Zava provides reliable and convenient access to a qualified clinical team, via written communication, which drives an effective patient:doctor relationship. The questions we ask in our written questionnaire are exactly the same questions a GP would ask – but the patient can do this in their own time, meaning their answers are often more thorough.
Our patients feel more comfortable not having to discuss medical conditions that they might find embarrassing face to face, so we often find our patient’s written answers are very honest.
What market are you targeting and how big is it?
Every month almost 100,000 patients already access Zava from the UK, Germany, France, Austria, Switzerland, and Ireland to seek advice, tests, or treatment for a growing range of conditions. With our latest investment, we are investigating routes to replicate Zava’s success and expand into new markets to accelerate growth.
What’s your business model?
We are a direct-to-consumer business, treating 100s of patients every day across six countries. However, with our latest round of investment, we have made our ambition clear; we want to work with statutory healthcare systems to freely offer Zava’s services at the point of care.
What was the funding process like?
The fundraising process took around nine months in total, which we understand is average for an agreement of this size and complexity. The whole business was involved, and we were delighted to announce earlier in June that HPE Capital invested $32M in our business.
What are the biggest challenges that you faced while raising capital?
Raising capital is a complex and time-consuming process. Running and growing a business and raising capital at the same time is intense and demanding on the entire team. I feel very lucky that the Zava team was able to accomplish both with excellent results.
What factors about your business led your investors to write the check?

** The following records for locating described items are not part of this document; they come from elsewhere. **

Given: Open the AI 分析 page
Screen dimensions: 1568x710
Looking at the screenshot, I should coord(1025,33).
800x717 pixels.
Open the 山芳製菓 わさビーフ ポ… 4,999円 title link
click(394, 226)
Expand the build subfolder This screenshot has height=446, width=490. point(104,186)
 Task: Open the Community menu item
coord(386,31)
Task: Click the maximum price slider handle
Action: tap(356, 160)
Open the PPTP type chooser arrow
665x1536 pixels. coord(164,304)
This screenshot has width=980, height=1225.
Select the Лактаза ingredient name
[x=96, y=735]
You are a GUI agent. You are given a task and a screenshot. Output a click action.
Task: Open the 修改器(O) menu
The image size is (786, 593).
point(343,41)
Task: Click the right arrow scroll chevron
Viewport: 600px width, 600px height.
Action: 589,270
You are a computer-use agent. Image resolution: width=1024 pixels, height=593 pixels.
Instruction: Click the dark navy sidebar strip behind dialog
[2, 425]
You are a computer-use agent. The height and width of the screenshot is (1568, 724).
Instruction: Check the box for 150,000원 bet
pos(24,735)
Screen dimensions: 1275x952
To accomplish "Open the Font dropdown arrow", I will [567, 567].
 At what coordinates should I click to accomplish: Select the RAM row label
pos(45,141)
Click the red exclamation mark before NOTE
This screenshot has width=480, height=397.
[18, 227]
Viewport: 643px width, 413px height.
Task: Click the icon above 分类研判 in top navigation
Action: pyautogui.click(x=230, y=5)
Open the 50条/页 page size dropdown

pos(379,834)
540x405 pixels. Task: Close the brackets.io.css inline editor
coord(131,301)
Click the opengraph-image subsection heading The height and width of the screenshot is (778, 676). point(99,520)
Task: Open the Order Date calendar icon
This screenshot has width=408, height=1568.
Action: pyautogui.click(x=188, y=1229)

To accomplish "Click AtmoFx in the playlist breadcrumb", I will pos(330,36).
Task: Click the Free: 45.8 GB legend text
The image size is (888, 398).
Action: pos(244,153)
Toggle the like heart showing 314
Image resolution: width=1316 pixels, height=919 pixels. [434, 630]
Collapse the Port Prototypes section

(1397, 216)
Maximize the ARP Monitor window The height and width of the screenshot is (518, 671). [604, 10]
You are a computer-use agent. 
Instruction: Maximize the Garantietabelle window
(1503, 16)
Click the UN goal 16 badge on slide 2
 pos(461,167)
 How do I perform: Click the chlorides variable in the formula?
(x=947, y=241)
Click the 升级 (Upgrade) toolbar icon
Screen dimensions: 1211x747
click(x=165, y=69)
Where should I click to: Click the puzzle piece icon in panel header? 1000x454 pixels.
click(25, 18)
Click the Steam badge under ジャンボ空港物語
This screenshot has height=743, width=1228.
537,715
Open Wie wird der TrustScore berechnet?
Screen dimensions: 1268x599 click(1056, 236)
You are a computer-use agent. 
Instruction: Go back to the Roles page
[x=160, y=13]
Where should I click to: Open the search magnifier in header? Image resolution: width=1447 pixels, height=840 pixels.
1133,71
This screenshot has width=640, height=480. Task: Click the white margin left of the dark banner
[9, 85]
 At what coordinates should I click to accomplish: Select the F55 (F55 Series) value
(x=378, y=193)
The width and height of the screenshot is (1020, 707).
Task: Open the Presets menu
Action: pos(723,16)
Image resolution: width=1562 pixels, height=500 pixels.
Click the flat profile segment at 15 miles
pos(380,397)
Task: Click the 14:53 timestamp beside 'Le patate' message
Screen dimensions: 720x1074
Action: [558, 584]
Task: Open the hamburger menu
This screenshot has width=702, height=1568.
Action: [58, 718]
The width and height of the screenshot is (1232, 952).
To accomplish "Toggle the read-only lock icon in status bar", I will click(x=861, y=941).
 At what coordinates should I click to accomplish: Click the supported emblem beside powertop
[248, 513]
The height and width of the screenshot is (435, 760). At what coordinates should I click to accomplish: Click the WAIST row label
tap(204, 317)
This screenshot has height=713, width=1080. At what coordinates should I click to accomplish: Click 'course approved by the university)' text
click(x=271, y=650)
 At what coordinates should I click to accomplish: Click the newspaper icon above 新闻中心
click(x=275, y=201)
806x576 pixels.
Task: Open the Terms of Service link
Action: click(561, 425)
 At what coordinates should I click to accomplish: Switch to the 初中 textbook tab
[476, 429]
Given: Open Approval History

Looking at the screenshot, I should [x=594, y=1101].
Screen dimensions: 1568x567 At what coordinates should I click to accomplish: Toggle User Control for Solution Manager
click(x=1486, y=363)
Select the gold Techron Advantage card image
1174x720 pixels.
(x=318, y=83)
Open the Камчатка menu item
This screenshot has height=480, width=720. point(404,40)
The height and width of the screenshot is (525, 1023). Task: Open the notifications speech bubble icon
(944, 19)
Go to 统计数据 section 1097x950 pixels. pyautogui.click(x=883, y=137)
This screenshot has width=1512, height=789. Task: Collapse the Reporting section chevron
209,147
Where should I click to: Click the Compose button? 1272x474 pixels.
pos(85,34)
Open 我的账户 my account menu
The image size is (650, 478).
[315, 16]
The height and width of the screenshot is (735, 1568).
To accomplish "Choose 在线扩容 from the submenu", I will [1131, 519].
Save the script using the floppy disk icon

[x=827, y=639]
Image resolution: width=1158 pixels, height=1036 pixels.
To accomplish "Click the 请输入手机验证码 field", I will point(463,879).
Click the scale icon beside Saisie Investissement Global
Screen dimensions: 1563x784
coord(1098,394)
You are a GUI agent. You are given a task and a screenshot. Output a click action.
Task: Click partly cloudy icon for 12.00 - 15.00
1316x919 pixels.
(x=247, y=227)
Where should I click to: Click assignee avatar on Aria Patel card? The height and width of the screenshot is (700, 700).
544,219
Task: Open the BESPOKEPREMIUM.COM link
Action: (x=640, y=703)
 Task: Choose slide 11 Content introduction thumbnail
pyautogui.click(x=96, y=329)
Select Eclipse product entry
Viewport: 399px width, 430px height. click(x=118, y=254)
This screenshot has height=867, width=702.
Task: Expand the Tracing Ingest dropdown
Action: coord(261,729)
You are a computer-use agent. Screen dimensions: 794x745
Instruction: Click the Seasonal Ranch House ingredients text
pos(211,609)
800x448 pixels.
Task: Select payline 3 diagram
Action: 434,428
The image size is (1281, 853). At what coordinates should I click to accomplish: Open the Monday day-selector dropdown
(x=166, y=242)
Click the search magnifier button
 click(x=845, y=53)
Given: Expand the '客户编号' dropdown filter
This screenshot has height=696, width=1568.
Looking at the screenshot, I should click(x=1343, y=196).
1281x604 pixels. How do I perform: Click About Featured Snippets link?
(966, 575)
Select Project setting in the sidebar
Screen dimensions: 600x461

Of the investment, partner Harry Dolman at HPE Growth has said, “Zava offers a unique and highly scalable model to deliver a more convenient healthcare experience to patients while radically improving the efficiency of healthcare professionals, enabling healthcare systems to reduce the overall costs associated with primary care. We are excited to be working with David and his team to expand Zava into statutory healthcare systems and bring Zava in a first step to the rest of Europe.
What are the milestones you plan to achieve in the next six months?
This funding round will enable us to significantly expand our medical and tech capabilities to offer many new services for patients across Europe. We will be launching dozens of new services in the UK and other markets during Q3 and Q4 of 2019. In particular, we are focusing on women’s health in the coming months, as well as new test-kits and mental health services.
We will be launching dozens of new services in the UK and other markets during Q3 and Q4 of 2019. In particular, we are focusing on women’s health in the coming months, as well as new test-kits and mental health services.
What advice can you offer companies in London that do not have a fresh injection of capital in the bank?
Any advice depends on the current trajectory of the company as well as existing funding and ambition. If growth ambitions can be achieved with cash flow from the existing business and you can grow profitably there would be no need for outside capital.
What is your favorite restaurant in London?
My favourite restaurant in London is Luca.